Martin Luther King Day Anti-War Rally

Black Voices for Peace (BVFP) celebrated the spirit and legacy of Dr. Martin Luther King, Jr. by working for peace and civil rights for all—just as King himself did throughout his life. Meeting Jan. 20 in Washington, DC’s Plymouth Congregational Church, a diverse crowd of about 2,000 people packed the church to the rafters. Even the church’s basement meeting rooms and entrance hall were filled with people craning their heads to see down aisles, or watching monitors—all straining to hear a bevy of speakers. Longtime activists like Ralph Nader and fresh young voices like singers Ayanna Gregory and Yvette Benjamin called on the crowd to keep alive King’s message.

Consumer advocate and former presidential candidate Nader revealed that many of the hawkish voices calling for war had avoided service themselves during the Vietnam war. He accused the government of using the proposed attack on Iraq and the war on terrorism to put the plight of Palestinians living under Israeli occupation on hold.

Moreover, Nader outlined both government and corporate exploitation of 9/11, emphasizing the assaults on civil liberties of some in the U.S. at the expense of all but the most upper echelons of American society. Demanding accountability, Nader quoted George W. Bush, who said, “I do not need to explain why I say things. That is the interesting thing about being president...” Nader proceeded to point out that Bush had not met with any of the many and varied groups who advocated a peaceful resolution with Iraq, and urged the audience to continue to make their voices heard.

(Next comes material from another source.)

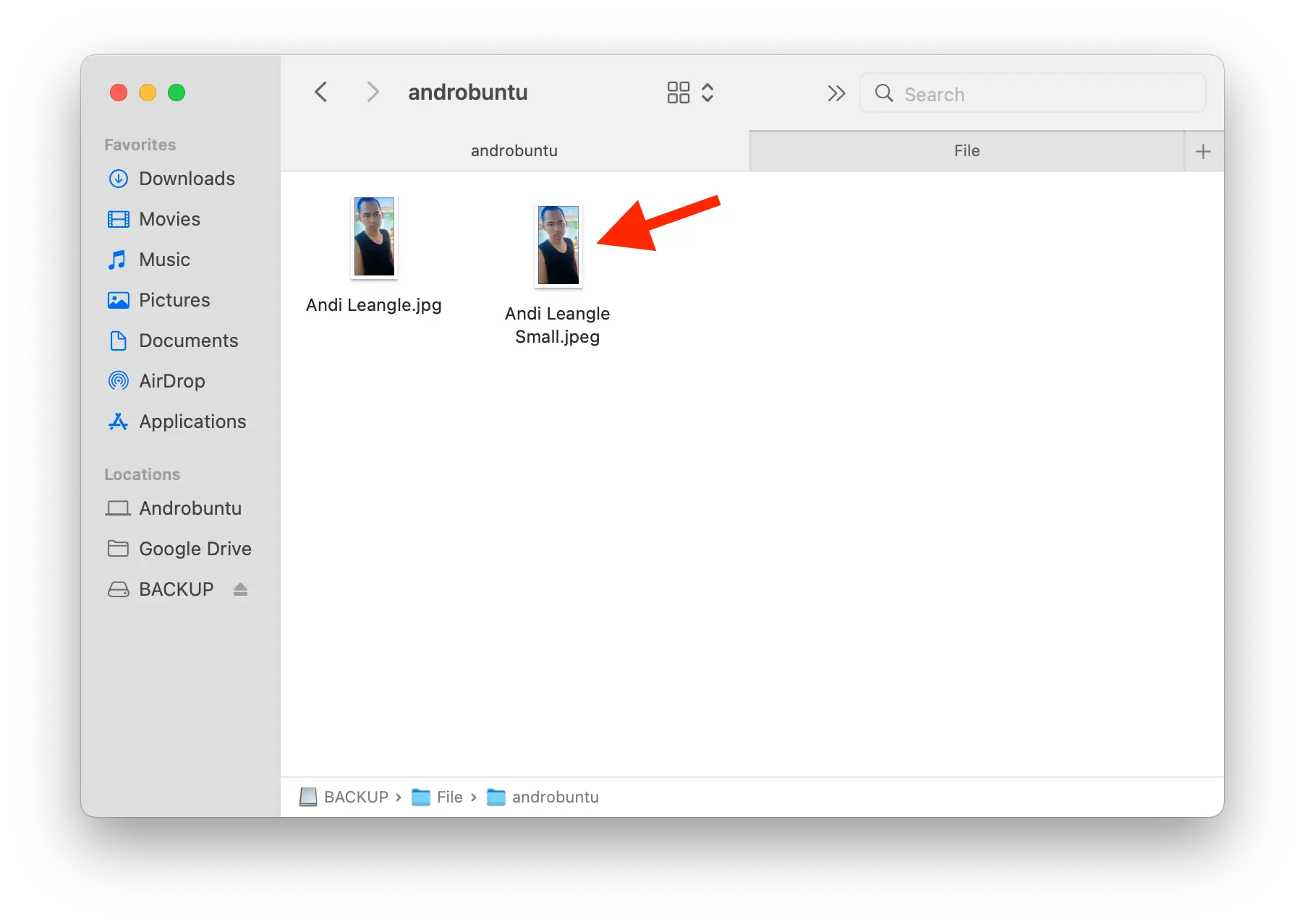Open Google Drive from Locations
This screenshot has width=1305, height=924.
point(195,548)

BVFP founder Damu Smith, another longtime activist, introduced former Congresswoman Cynthia McKinney (D-GA) as one of his personal “shero”s who had risked—and lost—her congressional seat to speak out on the Middle East. McKinney, citing King’s warning that the U.S. had guided missiles, but misguided men, stressed that even Sen. John McCain (R-AZ) had questioned the Bush administration’s motives with regard to war profiteering. McKinney suggested that the money being diverted to a new war was far more urgently needed for the problems veterans of previous wars were already suffering—problems like Gulf war syndrome, cancer, and other effects of Agent Orange and depleted uranium.

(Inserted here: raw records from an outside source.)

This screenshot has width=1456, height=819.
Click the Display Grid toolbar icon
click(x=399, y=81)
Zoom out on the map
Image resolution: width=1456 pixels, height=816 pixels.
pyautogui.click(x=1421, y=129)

Turning to the needs of children, McKinney told the crowd that if Bush really wanted “no child left behind” the dollars allocated for war could be used for education. She scorned a study that found that patriotism was higher among African Americans than in the general population because Black enrollment in the armed forces was higher. The real reason for the higher enrollment, she said, was that many African-American youth otherwise could not afford a college education.

As McKinney was leaving the church, a Green Party activist asked the former congresswoman what her dream was (referring to Dr. King’s famous speech). “Justice at home and justice abroad,” McKinney responded, “and a world where everyone’s vote counts...That’s my pipe dream.”

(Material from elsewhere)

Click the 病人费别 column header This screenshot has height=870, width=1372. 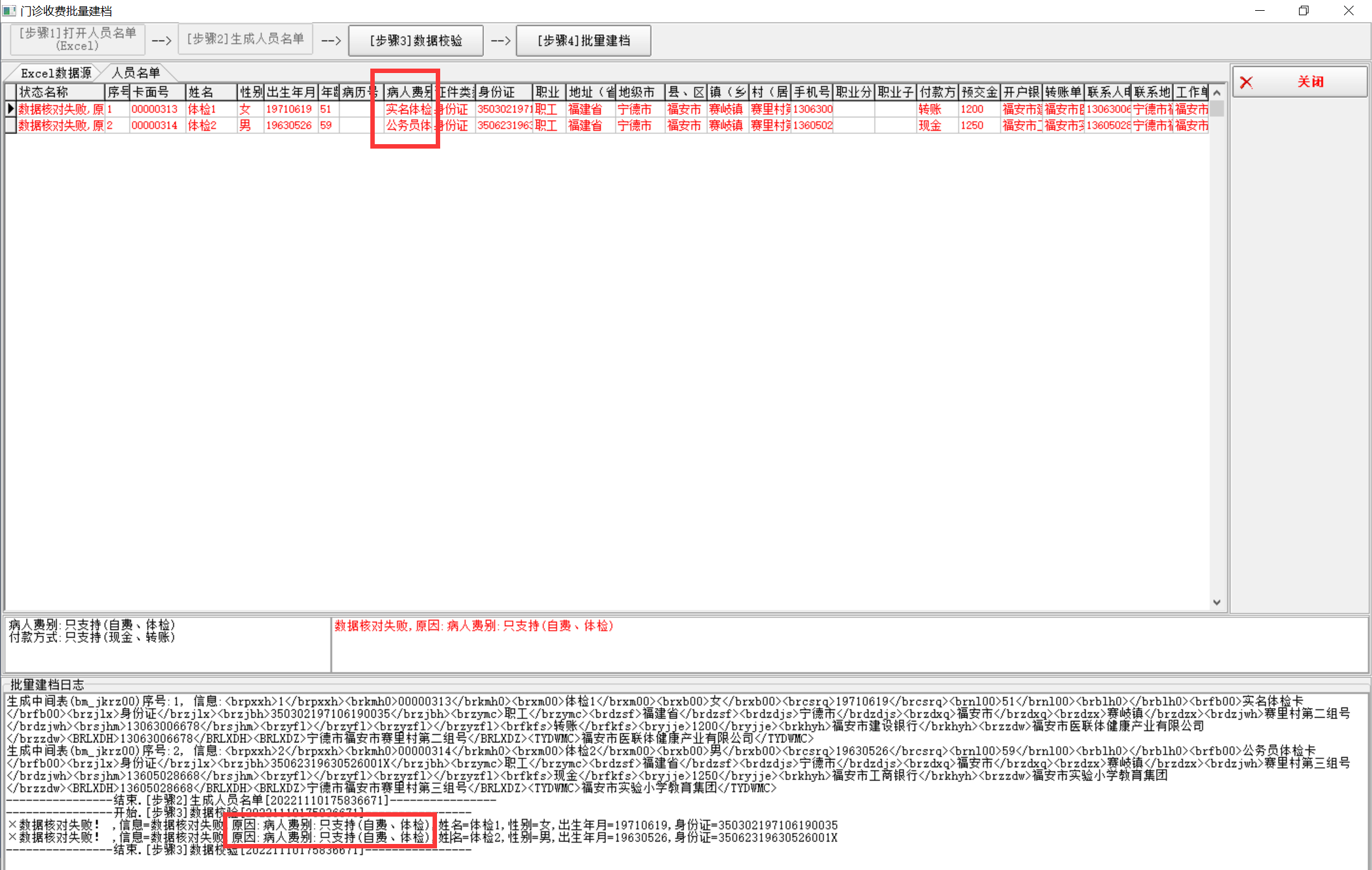(x=409, y=92)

Other speakers, including Phyllis Bennis of the Institute for Palestine Studies, connected the U.S. push for war with Iraq to its agenda with regard to Israel and Palestine. Bennis maintained that both the war and U.S.-Israeli policy toward Palestine should be stopped. Larry Holmes of ANSWER, citing a Jan 19 New York Times editorial, warned the Bush administration that it no longer could ignore growing numbers of Americans actively working against the impending war on Iraq. Holmes also announced an upcoming week of resistance beginning on Feb. 13—the anniversary of the Gulf war bombing of the Amariyah bomb shelter in Baghdad—and ending Feb. 21—the anniversary of Malcolm X’s assassination—and incorporating another massive march in New York City on Feb. 15th.

Rounding out the day, a video of Dr. King speaking about the need to organize against war and injustice underscored BVFP’s message that all Americans should continue both the American tradition and Dr. King’s legacy of positive activism for peace and justice. Clearly, Dr. King’s spirit still lives in many Americans.